··· DATA PROVIDED

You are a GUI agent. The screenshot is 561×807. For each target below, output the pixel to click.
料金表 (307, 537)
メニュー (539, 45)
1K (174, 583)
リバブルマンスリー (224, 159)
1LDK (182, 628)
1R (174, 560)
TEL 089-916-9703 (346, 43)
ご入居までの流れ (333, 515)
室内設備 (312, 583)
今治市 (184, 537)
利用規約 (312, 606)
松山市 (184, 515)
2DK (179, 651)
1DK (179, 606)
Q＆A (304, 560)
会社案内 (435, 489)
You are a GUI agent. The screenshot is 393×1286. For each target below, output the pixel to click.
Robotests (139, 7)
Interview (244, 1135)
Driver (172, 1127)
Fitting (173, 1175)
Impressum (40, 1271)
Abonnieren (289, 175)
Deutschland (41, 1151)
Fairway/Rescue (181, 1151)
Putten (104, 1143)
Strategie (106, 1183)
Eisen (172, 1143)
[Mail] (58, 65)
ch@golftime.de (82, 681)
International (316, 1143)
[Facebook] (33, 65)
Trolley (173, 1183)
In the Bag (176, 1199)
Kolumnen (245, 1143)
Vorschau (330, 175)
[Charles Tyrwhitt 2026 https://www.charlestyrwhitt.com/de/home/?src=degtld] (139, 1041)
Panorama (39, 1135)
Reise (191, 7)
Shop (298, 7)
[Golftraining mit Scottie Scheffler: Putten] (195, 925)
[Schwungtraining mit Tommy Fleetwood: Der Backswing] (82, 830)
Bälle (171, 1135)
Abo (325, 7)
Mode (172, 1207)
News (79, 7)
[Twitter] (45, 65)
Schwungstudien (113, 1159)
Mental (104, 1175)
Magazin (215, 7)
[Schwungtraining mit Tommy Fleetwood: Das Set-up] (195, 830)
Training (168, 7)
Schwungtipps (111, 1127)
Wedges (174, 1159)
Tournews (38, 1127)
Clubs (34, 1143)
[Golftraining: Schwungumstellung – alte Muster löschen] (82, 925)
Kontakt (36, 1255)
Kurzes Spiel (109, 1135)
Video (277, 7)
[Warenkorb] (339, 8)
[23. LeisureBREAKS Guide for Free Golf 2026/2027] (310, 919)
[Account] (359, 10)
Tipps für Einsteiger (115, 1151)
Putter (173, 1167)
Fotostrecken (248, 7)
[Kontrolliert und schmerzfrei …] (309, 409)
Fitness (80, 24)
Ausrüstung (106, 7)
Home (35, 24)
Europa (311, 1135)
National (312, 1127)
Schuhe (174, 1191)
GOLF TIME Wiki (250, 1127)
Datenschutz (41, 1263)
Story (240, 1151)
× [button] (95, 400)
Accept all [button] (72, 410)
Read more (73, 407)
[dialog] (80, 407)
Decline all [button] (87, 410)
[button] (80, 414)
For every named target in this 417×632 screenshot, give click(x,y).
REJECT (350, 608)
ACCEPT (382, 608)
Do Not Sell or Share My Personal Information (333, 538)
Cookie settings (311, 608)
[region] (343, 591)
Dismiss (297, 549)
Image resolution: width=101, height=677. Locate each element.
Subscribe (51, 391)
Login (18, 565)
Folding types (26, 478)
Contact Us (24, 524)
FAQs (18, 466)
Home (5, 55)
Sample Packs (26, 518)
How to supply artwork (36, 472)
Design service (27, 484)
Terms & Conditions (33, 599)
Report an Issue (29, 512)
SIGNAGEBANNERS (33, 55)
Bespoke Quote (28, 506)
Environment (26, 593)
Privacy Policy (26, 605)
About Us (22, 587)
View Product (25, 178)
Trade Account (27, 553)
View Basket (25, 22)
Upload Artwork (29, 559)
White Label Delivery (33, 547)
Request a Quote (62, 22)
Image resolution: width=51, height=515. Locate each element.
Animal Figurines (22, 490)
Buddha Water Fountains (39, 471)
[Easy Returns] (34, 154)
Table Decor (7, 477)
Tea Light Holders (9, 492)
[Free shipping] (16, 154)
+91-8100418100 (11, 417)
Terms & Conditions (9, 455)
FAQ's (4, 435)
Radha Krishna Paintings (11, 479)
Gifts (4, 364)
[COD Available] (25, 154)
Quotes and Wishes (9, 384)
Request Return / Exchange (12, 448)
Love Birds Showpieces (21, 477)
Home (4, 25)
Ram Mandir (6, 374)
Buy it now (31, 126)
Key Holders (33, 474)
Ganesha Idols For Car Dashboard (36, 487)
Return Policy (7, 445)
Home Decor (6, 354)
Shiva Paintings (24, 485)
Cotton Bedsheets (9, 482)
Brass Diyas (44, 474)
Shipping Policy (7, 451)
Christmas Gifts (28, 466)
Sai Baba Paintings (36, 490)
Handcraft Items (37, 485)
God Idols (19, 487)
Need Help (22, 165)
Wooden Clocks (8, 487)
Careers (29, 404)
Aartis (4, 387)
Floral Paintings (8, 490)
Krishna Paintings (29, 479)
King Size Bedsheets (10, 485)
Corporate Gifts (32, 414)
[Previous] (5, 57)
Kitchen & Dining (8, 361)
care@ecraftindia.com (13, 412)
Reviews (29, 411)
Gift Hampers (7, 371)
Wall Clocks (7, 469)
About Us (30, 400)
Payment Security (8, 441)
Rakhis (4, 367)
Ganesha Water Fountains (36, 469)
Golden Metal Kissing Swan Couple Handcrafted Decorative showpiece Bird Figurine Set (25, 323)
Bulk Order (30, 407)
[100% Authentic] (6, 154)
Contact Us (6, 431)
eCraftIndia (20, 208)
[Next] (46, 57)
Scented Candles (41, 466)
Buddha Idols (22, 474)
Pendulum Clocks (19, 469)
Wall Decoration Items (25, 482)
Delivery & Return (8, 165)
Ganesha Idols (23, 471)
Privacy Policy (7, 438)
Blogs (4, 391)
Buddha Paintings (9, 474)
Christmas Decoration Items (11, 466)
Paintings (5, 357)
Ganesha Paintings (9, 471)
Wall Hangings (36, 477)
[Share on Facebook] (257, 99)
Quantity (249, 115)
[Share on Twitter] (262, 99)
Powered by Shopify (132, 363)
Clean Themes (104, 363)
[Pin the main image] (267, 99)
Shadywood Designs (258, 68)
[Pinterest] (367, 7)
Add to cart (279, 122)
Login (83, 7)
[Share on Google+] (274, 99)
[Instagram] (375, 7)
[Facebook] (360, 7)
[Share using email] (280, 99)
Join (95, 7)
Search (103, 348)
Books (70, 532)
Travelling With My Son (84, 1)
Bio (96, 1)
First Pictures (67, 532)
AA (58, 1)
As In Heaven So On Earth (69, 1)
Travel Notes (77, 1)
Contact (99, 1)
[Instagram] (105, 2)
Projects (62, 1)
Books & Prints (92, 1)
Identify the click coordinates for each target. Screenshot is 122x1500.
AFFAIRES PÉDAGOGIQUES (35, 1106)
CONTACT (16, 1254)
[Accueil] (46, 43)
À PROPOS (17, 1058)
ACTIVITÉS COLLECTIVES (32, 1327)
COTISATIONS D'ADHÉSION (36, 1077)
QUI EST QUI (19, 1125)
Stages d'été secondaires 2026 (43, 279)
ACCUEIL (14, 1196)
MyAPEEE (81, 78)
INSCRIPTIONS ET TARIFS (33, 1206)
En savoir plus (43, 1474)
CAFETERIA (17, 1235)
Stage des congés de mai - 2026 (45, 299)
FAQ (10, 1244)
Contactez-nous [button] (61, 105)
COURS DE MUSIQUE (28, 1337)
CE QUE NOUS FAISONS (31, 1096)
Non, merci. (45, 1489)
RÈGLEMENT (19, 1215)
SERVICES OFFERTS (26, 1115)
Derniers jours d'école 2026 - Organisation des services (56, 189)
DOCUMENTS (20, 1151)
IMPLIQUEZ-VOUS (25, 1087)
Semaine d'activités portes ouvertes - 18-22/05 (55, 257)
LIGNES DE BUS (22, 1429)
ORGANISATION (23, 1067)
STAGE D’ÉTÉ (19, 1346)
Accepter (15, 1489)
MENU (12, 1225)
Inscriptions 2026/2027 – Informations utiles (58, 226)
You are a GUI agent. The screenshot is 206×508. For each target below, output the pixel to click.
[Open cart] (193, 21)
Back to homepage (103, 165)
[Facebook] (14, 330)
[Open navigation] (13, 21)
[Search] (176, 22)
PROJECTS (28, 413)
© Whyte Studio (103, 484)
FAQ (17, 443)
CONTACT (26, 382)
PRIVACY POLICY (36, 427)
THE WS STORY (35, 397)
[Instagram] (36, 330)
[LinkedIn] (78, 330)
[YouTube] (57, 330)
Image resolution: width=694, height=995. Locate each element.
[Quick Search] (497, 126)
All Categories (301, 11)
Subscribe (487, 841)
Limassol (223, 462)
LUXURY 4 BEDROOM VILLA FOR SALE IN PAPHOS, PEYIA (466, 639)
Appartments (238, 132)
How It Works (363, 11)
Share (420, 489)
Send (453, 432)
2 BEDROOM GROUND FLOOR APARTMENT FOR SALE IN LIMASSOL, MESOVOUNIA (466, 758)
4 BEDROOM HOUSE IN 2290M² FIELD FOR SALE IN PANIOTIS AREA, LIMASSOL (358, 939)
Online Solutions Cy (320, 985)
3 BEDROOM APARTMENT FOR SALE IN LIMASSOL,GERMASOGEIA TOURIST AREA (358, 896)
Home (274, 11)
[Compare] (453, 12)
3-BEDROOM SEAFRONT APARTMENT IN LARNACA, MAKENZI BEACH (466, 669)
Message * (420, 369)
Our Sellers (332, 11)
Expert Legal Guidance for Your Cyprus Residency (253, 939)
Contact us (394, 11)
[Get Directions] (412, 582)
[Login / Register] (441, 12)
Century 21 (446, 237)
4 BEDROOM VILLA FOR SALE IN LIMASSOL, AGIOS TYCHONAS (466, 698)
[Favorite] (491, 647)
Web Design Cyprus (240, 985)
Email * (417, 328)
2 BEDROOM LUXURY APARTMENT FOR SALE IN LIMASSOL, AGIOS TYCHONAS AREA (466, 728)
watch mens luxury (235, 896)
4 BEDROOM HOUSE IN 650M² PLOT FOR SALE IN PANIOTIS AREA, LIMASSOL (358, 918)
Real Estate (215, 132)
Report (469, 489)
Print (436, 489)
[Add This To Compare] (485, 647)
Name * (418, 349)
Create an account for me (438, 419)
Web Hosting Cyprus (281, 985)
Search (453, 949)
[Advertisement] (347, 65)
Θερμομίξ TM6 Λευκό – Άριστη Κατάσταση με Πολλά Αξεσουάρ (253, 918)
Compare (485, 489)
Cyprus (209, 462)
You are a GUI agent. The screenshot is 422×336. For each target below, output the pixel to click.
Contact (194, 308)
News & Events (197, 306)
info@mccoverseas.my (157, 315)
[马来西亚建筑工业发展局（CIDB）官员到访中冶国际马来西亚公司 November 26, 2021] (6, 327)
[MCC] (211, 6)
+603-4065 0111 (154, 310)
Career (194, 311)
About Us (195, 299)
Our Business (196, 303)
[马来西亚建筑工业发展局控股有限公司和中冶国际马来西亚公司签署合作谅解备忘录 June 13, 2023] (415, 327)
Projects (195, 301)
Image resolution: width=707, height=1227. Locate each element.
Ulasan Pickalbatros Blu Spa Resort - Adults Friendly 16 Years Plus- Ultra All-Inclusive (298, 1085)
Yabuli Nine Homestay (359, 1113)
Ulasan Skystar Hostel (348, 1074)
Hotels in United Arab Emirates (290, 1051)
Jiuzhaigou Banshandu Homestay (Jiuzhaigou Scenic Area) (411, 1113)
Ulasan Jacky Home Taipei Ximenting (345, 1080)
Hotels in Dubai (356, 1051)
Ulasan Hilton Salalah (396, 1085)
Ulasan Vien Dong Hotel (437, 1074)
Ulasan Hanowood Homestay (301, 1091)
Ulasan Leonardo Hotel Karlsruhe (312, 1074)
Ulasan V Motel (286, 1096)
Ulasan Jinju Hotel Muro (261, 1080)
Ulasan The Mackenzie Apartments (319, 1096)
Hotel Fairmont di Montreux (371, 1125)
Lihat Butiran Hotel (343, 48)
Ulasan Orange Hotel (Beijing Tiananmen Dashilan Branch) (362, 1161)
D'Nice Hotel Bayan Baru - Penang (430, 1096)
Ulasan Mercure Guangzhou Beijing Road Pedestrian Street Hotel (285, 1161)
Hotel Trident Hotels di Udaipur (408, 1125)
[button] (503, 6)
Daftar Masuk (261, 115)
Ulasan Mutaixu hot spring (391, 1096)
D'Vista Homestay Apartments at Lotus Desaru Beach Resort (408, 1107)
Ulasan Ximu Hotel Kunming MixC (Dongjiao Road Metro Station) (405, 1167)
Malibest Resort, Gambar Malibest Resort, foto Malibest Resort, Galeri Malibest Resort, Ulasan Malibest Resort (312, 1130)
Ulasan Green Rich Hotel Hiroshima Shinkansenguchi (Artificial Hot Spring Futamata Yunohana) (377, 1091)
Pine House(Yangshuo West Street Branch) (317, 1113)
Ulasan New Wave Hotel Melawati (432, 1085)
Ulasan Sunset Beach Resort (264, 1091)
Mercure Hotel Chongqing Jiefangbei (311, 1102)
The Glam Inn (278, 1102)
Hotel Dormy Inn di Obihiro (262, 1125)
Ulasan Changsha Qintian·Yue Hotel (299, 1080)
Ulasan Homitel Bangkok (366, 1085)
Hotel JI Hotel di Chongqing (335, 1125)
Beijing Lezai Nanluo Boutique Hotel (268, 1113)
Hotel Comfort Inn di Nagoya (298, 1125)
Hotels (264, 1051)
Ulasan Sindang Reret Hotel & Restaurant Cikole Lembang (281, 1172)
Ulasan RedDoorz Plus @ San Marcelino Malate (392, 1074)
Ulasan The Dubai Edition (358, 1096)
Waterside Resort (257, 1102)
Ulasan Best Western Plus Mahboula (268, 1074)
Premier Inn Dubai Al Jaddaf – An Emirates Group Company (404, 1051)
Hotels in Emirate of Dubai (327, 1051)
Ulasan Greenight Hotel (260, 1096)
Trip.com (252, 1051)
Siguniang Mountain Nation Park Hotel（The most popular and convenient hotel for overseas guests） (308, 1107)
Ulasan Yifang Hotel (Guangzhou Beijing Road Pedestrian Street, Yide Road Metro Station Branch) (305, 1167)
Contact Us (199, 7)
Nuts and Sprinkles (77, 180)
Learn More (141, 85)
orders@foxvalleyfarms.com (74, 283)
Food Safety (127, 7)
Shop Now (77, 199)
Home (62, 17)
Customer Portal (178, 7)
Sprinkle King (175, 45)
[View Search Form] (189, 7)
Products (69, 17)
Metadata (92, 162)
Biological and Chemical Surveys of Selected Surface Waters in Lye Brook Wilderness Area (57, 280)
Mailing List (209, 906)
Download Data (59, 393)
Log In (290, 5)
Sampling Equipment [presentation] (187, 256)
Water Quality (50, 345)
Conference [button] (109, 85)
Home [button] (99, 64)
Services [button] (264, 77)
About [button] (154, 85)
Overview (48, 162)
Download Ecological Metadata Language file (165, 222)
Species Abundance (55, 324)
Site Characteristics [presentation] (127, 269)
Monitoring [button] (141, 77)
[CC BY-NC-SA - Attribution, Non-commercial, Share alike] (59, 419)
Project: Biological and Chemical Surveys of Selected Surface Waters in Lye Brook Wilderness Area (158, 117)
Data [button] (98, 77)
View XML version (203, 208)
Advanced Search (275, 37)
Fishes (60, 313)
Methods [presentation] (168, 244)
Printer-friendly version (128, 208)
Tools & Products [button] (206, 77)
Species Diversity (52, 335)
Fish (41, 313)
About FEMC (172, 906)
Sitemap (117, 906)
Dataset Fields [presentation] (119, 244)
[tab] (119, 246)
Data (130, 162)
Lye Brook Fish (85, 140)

······

--- TASK INSTRUCTIONS ---
Turn the lines from the one containing "Accepter (15, 1489)" through the one containing "watch mens luxury (235, 896)" into a numbered list, including both of those lines and omitting any blank lines.

--- PROBLEM SOLUTION ---
1. Accepter (15, 1489)
2. MENU (12, 1225)
3. Inscriptions 2026/2027 – Informations utiles (58, 226)
4. You are a GUI agent. The screenshot is 206×508. For each target below, output the pixel to click.
5. [Open cart] (193, 21)
6. Back to homepage (103, 165)
7. [Facebook] (14, 330)
8. [Open navigation] (13, 21)
9. [Search] (176, 22)
10. PROJECTS (28, 413)
11. © Whyte Studio (103, 484)
12. FAQ (17, 443)
13. CONTACT (26, 382)
14. PRIVACY POLICY (36, 427)
15. THE WS STORY (35, 397)
16. [Instagram] (36, 330)
17. [LinkedIn] (78, 330)
18. [YouTube] (57, 330)
19. Image resolution: width=694, height=995. Locate each element.
20. [Quick Search] (497, 126)
21. All Categories (301, 11)
22. Subscribe (487, 841)
23. Limassol (223, 462)
24. LUXURY 4 BEDROOM VILLA FOR SALE IN PAPHOS, PEYIA (466, 639)
25. Appartments (238, 132)
26. How It Works (363, 11)
27. Share (420, 489)
28. Send (453, 432)
29. 2 BEDROOM GROUND FLOOR APARTMENT FOR SALE IN LIMASSOL, MESOVOUNIA (466, 758)
30. 4 BEDROOM HOUSE IN 2290M² FIELD FOR SALE IN PANIOTIS AREA, LIMASSOL (358, 939)
31. Online Solutions Cy (320, 985)
32. 3 BEDROOM APARTMENT FOR SALE IN LIMASSOL,GERMASOGEIA TOURIST AREA (358, 896)
33. Home (274, 11)
34. [Compare] (453, 12)
35. 3-BEDROOM SEAFRONT APARTMENT IN LARNACA, MAKENZI BEACH (466, 669)
36. Message * (420, 369)
37. Our Sellers (332, 11)
38. Expert Legal Guidance for Your Cyprus Residency (253, 939)
39. Contact us (394, 11)
40. [Get Directions] (412, 582)
41. [Login / Register] (441, 12)
42. Century 21 (446, 237)
43. 4 BEDROOM VILLA FOR SALE IN LIMASSOL, AGIOS TYCHONAS (466, 698)
44. [Favorite] (491, 647)
45. Web Design Cyprus (240, 985)
46. Email * (417, 328)
47. 2 BEDROOM LUXURY APARTMENT FOR SALE IN LIMASSOL, AGIOS TYCHONAS AREA (466, 728)
48. watch mens luxury (235, 896)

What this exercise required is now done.